Mümkünse diziyi izlemeden önce 2015 Nobel Edebiyat Ödülü’nün sahibi Svetlana Aleksiyeviç’in ‘’Çernobil Duası’’ (Kafka Yayınları, 2017) adlı kitabını okumanızı öneririm. Dizi o zaman daha iyi anlaşılıyor. Zaten dizide bu kitaptan oldukça istifade ediliyor… Kitap, Çernobil faciasını yaşamış insanların yaşadıklarından, hatıralarından oluşuyor…

Tabii ki diziyi olduğu gibi anlatıp da merakınızı giderip sizin diziyi izlemenize engel olmak istemeyeceğim. Tam tersi çoğumuzun sadece ismen bildiği bu felaketi, her detayıyla insanlara anlatan bu dizinin tanıtımını yapıp, merakınızı artırıp mutlaka ama mutlaka bu diziyi izlemenizi isteyeceğim…

‘’Chernobyl’’ dizisi ne anlatıyor?

Bu dizi neleri anlatıyor? Bu dizi ne mesajlar veriyor? Günümüz için çıkarılan dersler ne? Dizi bu açıdan çok önemli. Bu dizi, bizim diziler gibi; haşin haşin bakan erkekler, melül melül bakan süslü püslü kadınlar, lüks, şatafat, tarihi saptıran, sanal bir tarih yaratan, insanları gerçeklerden ve gündemden uzaklaştıran uyduruk dizilerden bir dizi değil… Bu dizi gerçekleri insanın yüzüne tokat gibi çarpan, soran, sorgulatan bir dizi…


Her şeyden önce nükleer radyasyon nedir? Radyoaktif kontaminasyon nedir? Bir nükleer reaktör nasıl çalışır? Radyoaktiviteye karşı nasıl korunma sağlanır?

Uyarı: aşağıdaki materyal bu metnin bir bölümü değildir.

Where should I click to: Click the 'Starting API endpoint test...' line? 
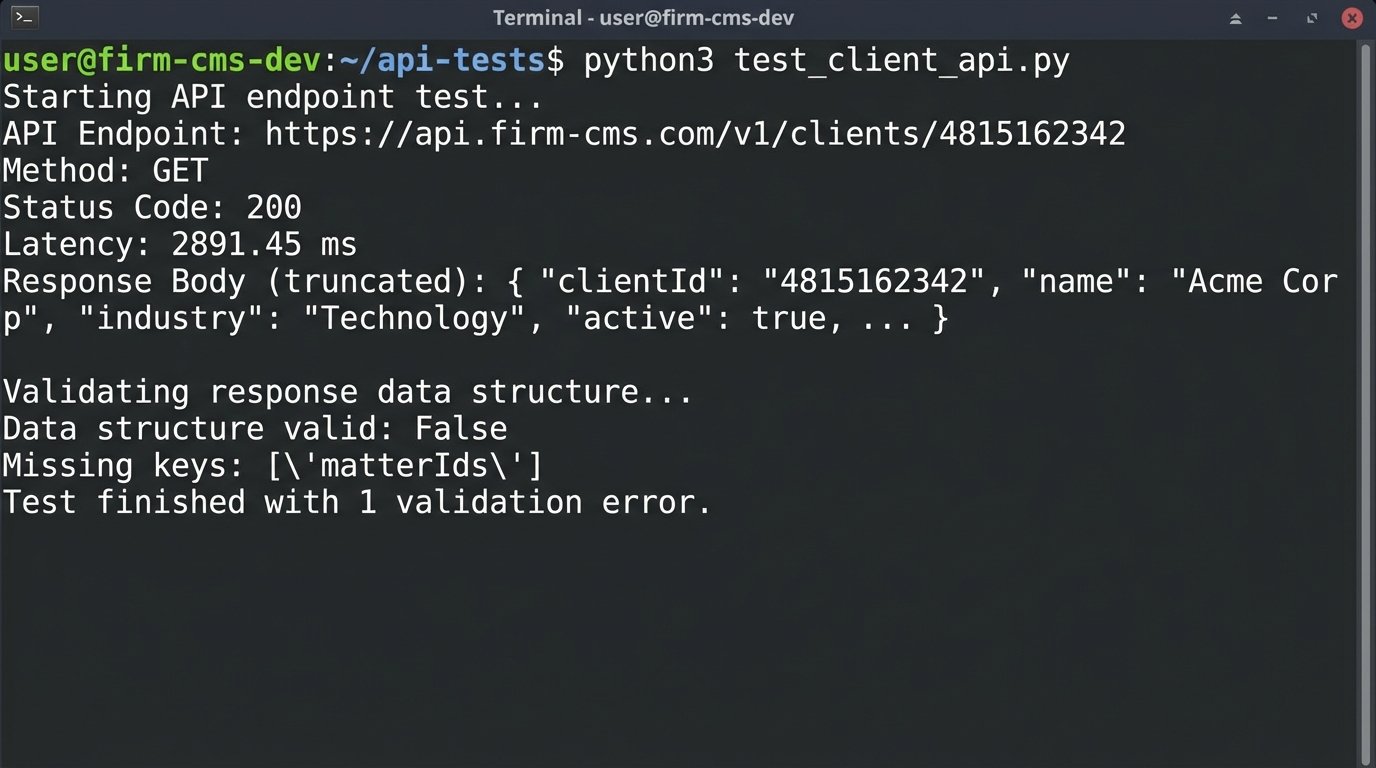pyautogui.click(x=272, y=98)
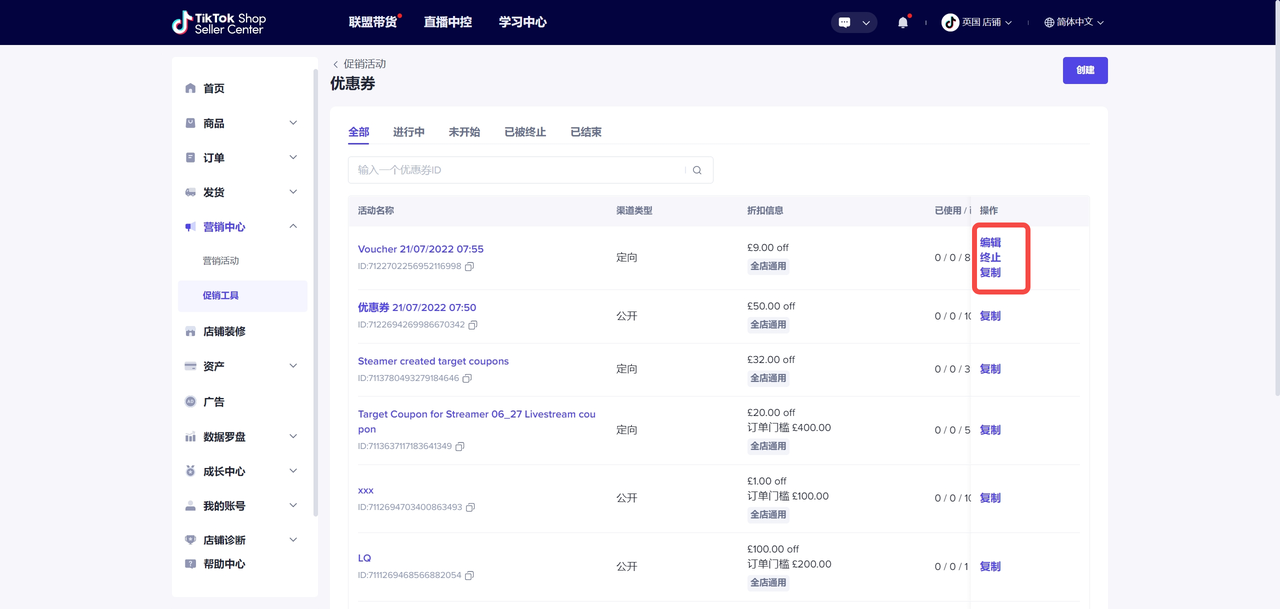The width and height of the screenshot is (1280, 609).
Task: Switch to the 进行中 tab
Action: point(408,132)
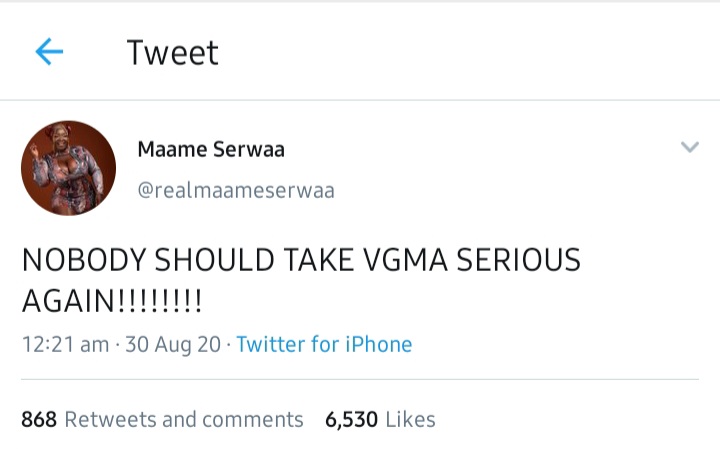Open the @realmaameserwaa handle
720x449 pixels.
(235, 190)
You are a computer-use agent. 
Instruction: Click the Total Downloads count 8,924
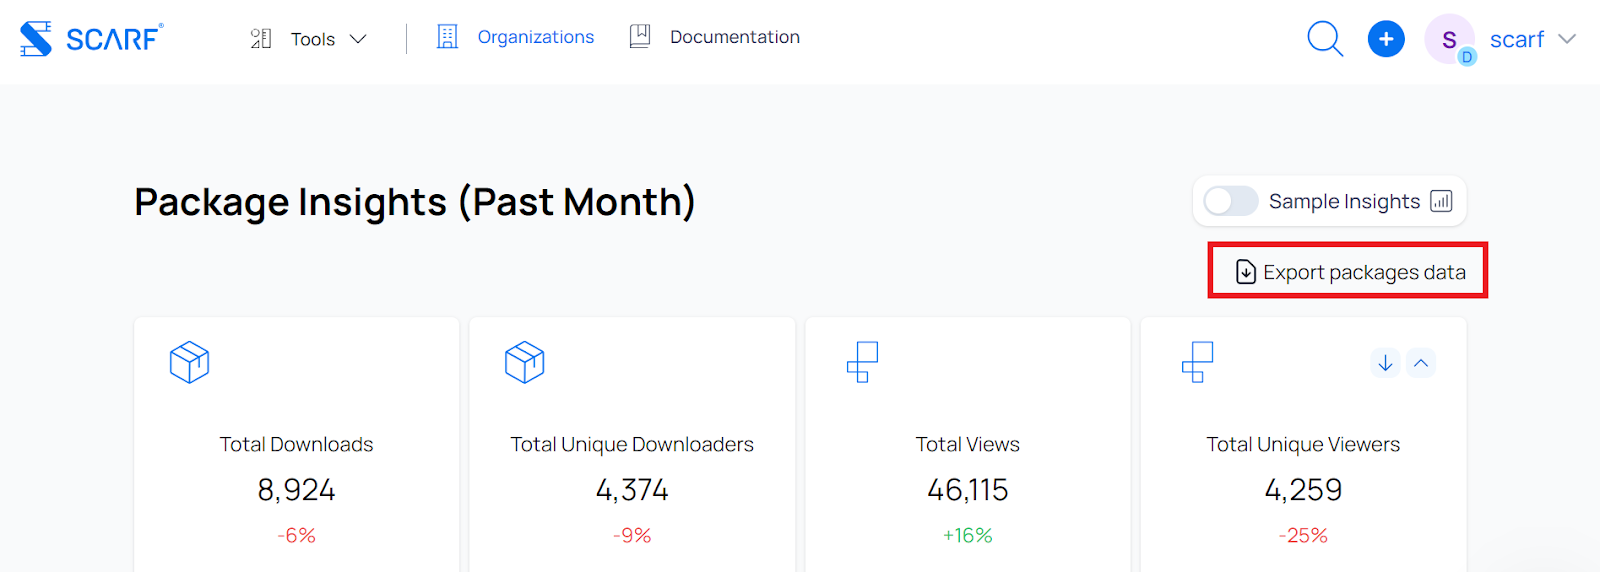point(296,490)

Sorularına cevap veren, kamuoyuna bilgi veren, izleyenleri aydınlatan anlatan bir dizi…

Bu dizi; cehalet ve eğitimsizliğin, kendi bekasını her şeyin üstünde tutanların bir nasıl felaketlere yol açabileceğini insanlara net bir şekilde gösteren ve bu konuda farkındalık yaratan bir dizidir… Devletçi yapının, otoriter rejimlerin ne kadar tehlikeli olduğunu, böylesi yapılarda da devletin bir nasıl hayduda dönüştüğünü gösteren bir dizidir… Devletin, devlet büyüklerinin, amirlerin, hocaların vs. halkı, sıradan insanları nasıl gördüklerini anlatan bir dizidir… Bu dizi; Sovyet bürokrasinin, Sovyet üretim mantığının ve operatörlerin bütün güvenlik önlemlerini göz ardı ederek yapmış oldukları hatalar zinciri neticesinde devasa reaktörü düdüklü tencere gibi bir nasıl patlattıklarını anlatan bir dizidir.  

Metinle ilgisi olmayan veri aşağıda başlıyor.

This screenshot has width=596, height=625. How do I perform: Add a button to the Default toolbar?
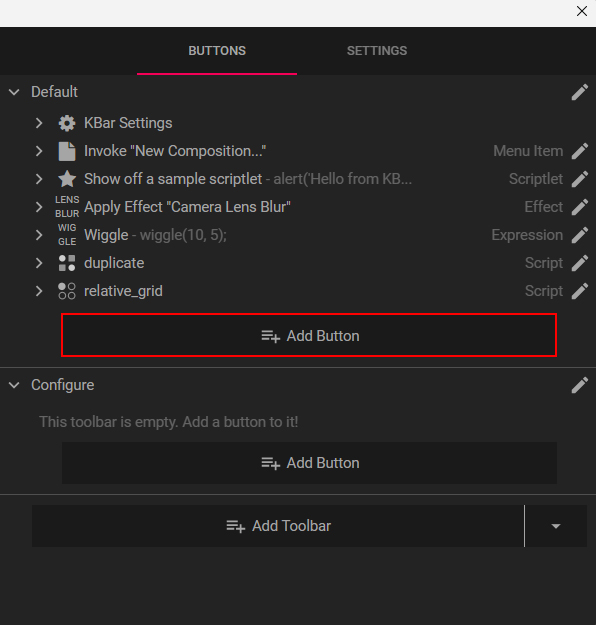309,336
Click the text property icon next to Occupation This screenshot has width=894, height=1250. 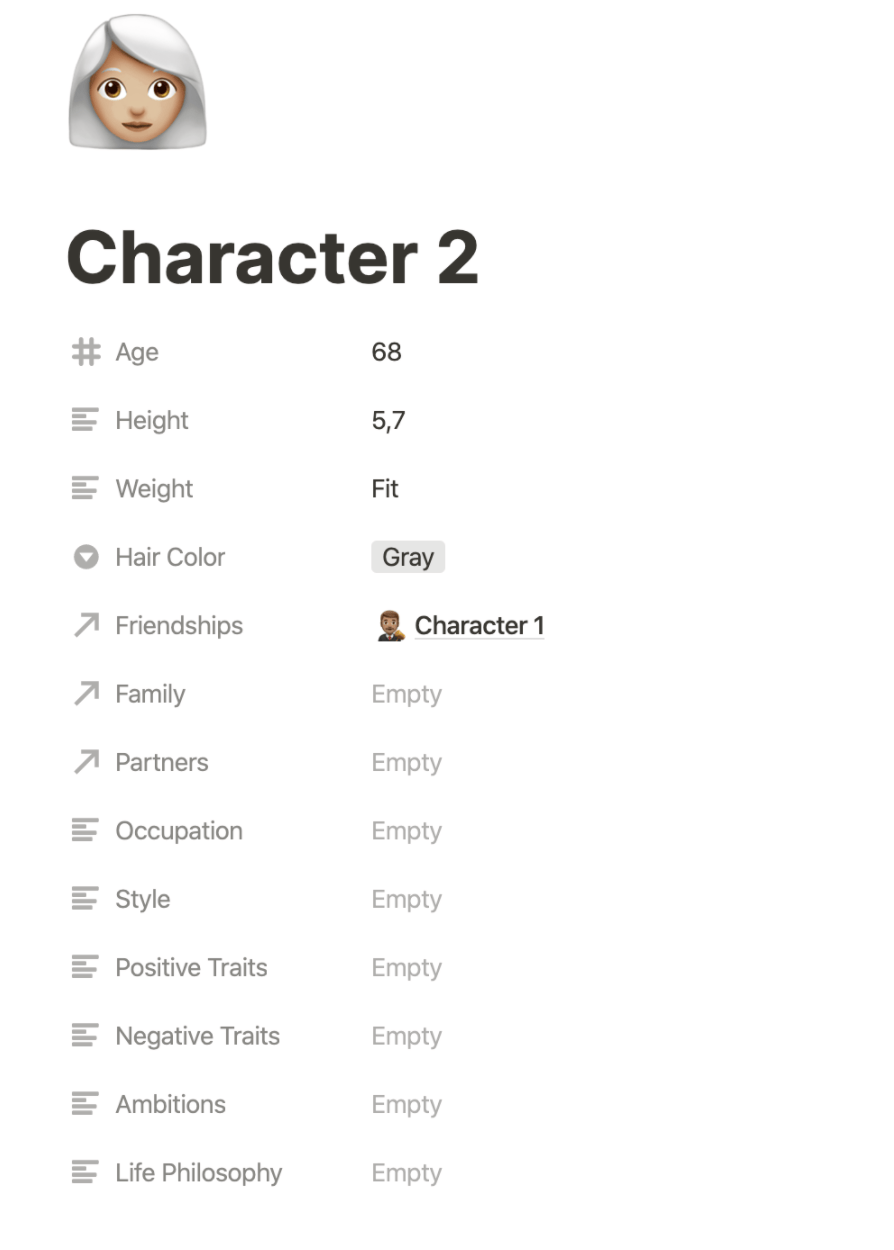pos(85,830)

Bu dizi; hatalarını kabul etmeyip pisliklerini gizlemeye çalışan görevliler, kalın kafalı siyasetçiler, cesur geçinen aptal askerler, liyakat değil de sadakatin önemi, insan hayatının değersizliği, bürokrasinin hantallığı, yöneticilerin işinde uzman olanları zamanında dinlememesi, insanları bilgilendirmenin sisteme karşı suç olması, vb bizlere tanıdık gelen birçok konunun net bir şekilde anlatıldığı bir dizidir…

Sovyetler’de ortaya çıkan bu felaketin yine bu sistemin yetiştirdiği cefakâr ve fedakâr insanlar tarafından nasıl göğüslendiğini de gösteriyor bu dizi… Onlar olmasaydı belki de 10 kat daha büyük bir facia ve tüm dünyada buna bağlı daha fazla ölüm ve hastalık yaşanacaktı. Zaten film de "acı çeken ve fedakârlık yapanların anısına” diye başlıyor…

Bu dizi ülkedeki karar vericilerin kafasına vura vura izlettirilmesi gereken bir dizidir…

Çernobil felaketi, basit bir insan hatasından çok, 1975 yılında böyle bir kaza olabileceğinin ipuçları görülmesine karşın, hatalardan ders almak yerine üstünlük kaygısıyla üstü kapatılarak nasıl daha büyük felakete sebebiyet verildiği gösteriyor.

Belki İsveç’ten sızıntı fark edilmeseydi ya da ABD uzaydan görüntü almasaydı patlamayla ilgili Pribyat'taki insanlar kaderine terk edilip daha hızlı bir son onları bekliyor olacaktı. Belki de dünya da bu olup bitenlerden bihaber olacaktı…

Rüzgârın Almanya’ya doğru esmesinden dolayı Frankfurt’ta çocukların dışarıda oynamasına izin verilmezken patlamanın olduğu kentte hiçbir şeyden haberi olmayan aileler sanki güzel bir şey izliyormuş gibi nükleer santralın yanışını izliyorlar. Radyoaktif madde insanların üzerine yağarken Sovyet bürokratları halka "bir şey yok, sadece basit bir yangın" diye uyutuyorlar…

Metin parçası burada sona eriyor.